Meanwhile Germany is facing mounting pressure to follow Britain’s example and supply battle tanks to Kyiv.

Just hours into his new job, Boris Pistorius, Germany’s recently appointed defence minister, welcomed US counterpart Lloyd Austin to Berlin.

Mr Pistorius insisted German weapons systems delivered so far have proven their worth and that “we will continue in the future, together with our partners, to support Ukraine in its fight for freedom, territorial independence and sovereignty”

However, he did not mention the Leopard 2 tanks which Ukraine has long been asking for.

Especially since Britain’s announcement, Berlin has faced increasing pressure to follow suit, or at least clear the way for others – such as Poland – to deliver German-made Leopards from their own stock.

Speaking yesterday, Ukrainian President Volodymyr Zelensky appealed to western allies to speed up the delivery of military support – including badly needed heavy armour – in his country’s struggle against the Russia invader.

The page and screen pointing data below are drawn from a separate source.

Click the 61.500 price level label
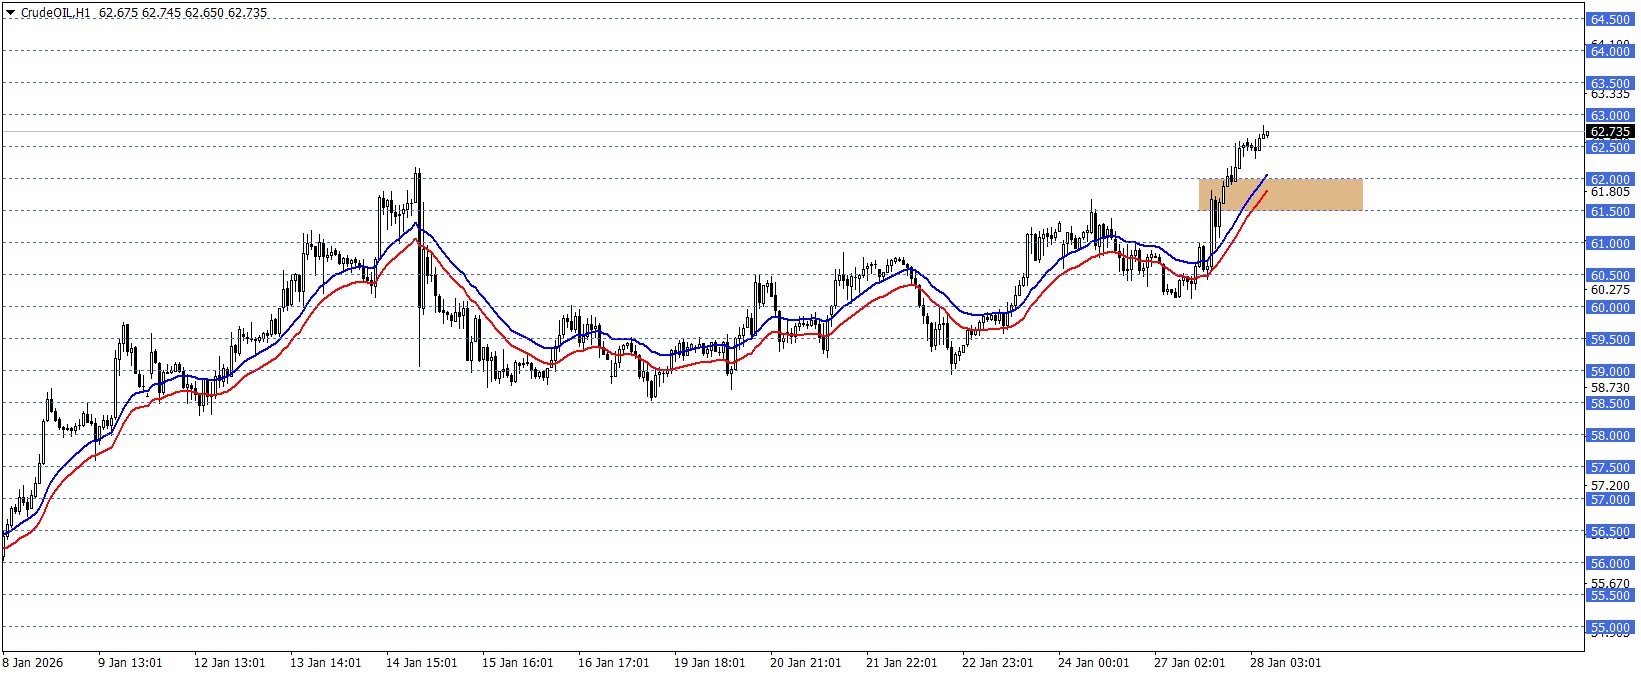This screenshot has height=675, width=1641. 1610,212
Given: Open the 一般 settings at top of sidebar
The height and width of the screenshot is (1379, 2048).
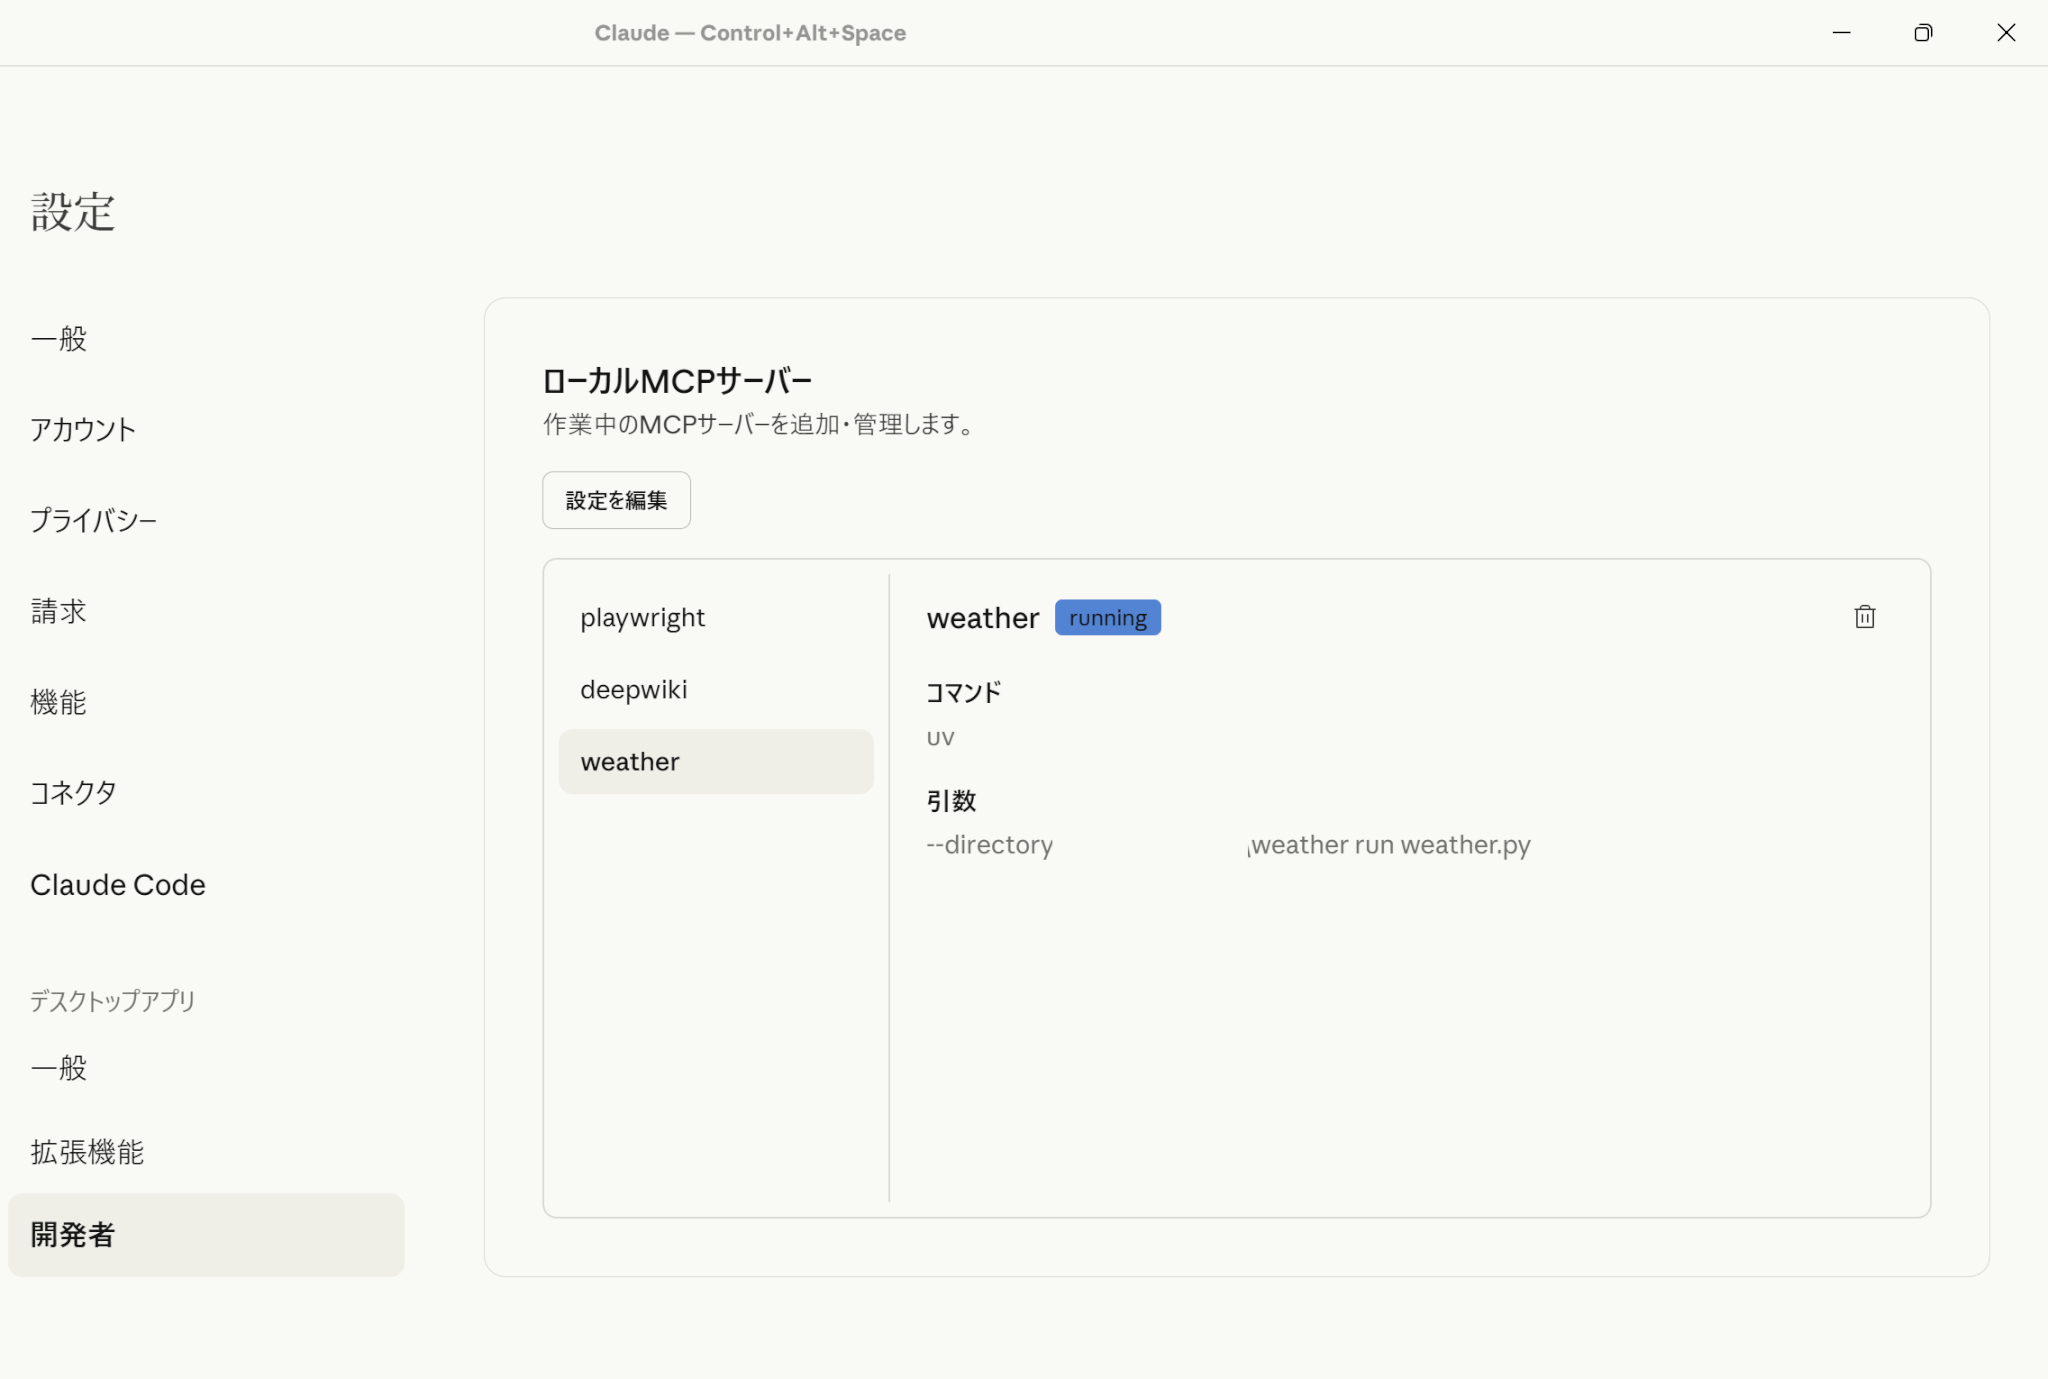Looking at the screenshot, I should click(x=59, y=339).
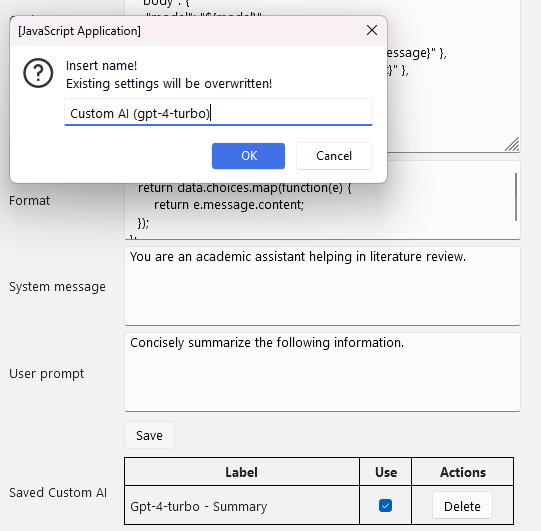Edit the System message text area
541x531 pixels.
[322, 286]
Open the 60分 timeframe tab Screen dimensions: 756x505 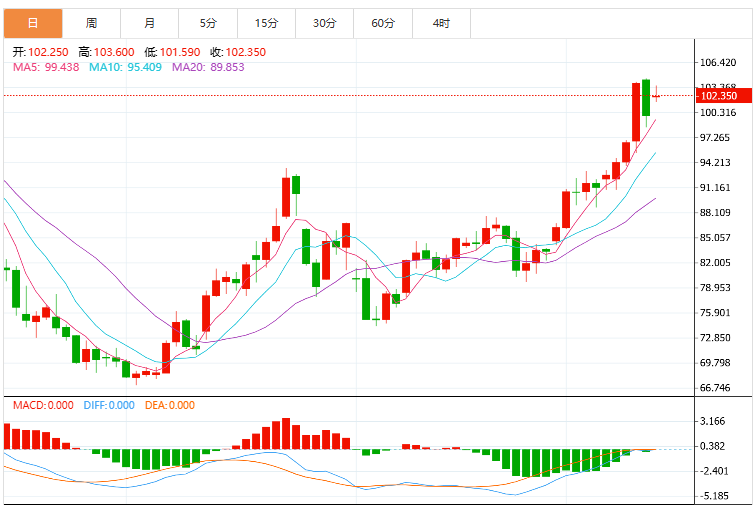click(x=383, y=23)
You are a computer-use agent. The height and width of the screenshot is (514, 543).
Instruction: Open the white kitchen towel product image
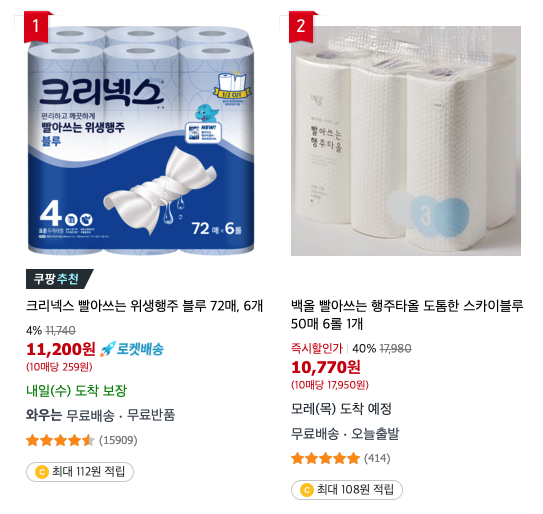(406, 141)
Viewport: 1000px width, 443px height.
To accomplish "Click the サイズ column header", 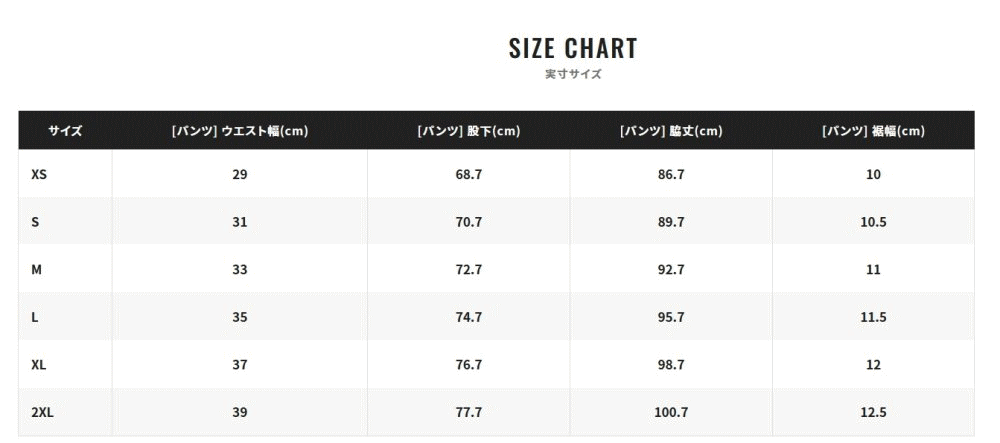I will 65,131.
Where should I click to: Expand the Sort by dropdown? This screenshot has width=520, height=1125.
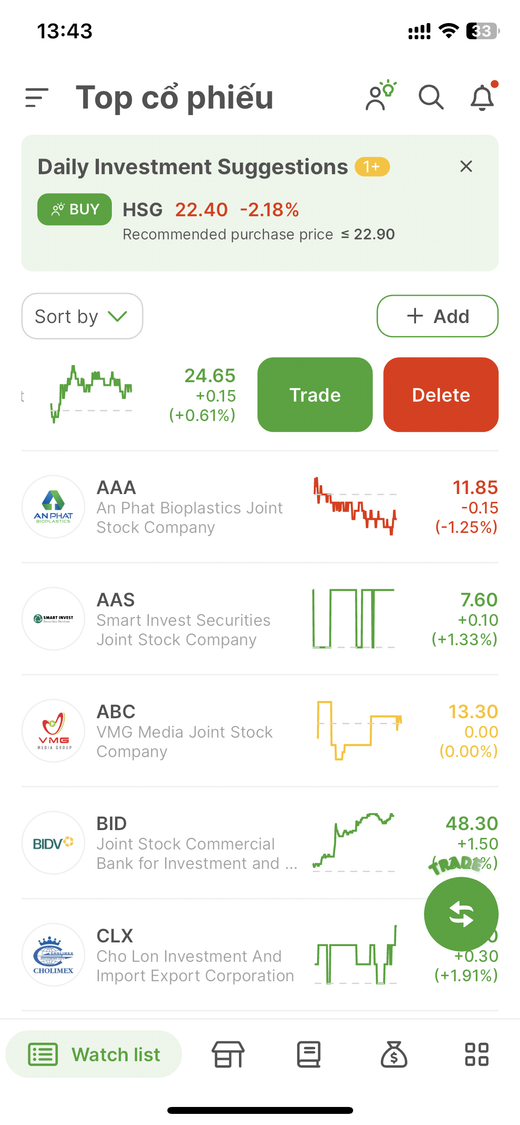pos(82,316)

In an address to a pledging conference at the US airbase in Ramstein, Germany, he urged assembled defence ministers to agree in “principle” to supply his forces with modern battle tanks.

So far among the Nato allies, only the UK has agreed to send tanks, in the form of 14 British Army Challenger 2s.

Mr Zelensky’s call will intensify the pressure on Germany to authorise the release of its Leopard 2 battle tanks, which are potentially available in far greater numbers.

Speaking remotely from Ukraine, Mr Zelensky thanked allies for their previous support but said “hundreds of thank yous are not hundreds of tanks”.

“We have to speed up. Time must become our weapon, just like air defence and artillery, armoured vehicles and tanks, which we are negotiating about with you and which will actually make a victory,” he said.

“You can start this policy today. It is in your power to make a Ramstein of tanks. Not to bargain about different numbers of tanks but to open (the) principle (of) supply that will stop Russian evil.”